Puoi camminare piano, lungo i sentieri di montagna, essere affascinato dal paesaggio. Puoi ascoltare gli uccellini, soffermarti lungo un rivolo d’acqua, cogliere una visione inaspettata, un pesce, un fiore solitario, un quadrifoglio.
Puoi andare alla ricerca di pace, lo scenario si presta al raccoglimento e alla quiete, la solitudine è cosa beata per essere in armonia con la natura.
Ma ci sono macigni che non se ne vanno, i pensieri torbidi, gli acquitrini in cui hai lasciato la tua anima, come una bambina lasciata indifesa in mezzo ad un prato sporcato, diventato poi deserto. Quella bambina inquieta ti segue sempre, non se ne va. Non conosce luoghi ameni, anche se a volte tace, dorme, se ne sta zitta e si pensa che la sua inquietudine sia svanita.
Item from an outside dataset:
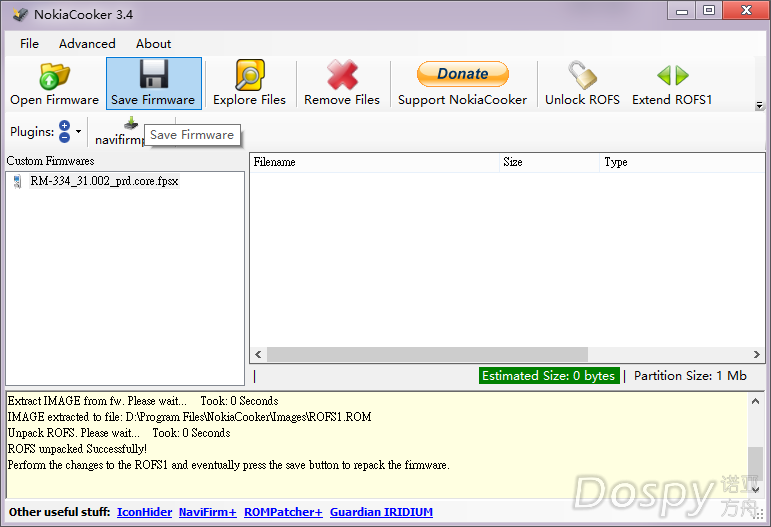Open the IconHider link

point(142,512)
I pensieri arrivano, come folletti dispettosi, facendo sembrare quel momento, con il rivolo d’acqua, gli alberi attorno, il silenzio, il fiore solitario, un attimo che è già svanito. Parlare con quella bambina, anima inquieta attorniata da folletti che non lasciano in pace, è cosa difficile, il linguaggio sarebbe magico, e la magia è cosa delle fate.

Commenti

  1. Bellissimo e tremendamente vero. E l'unica possibilità è proprio il dialogo interiore con quella bambina, anche se molto difficile.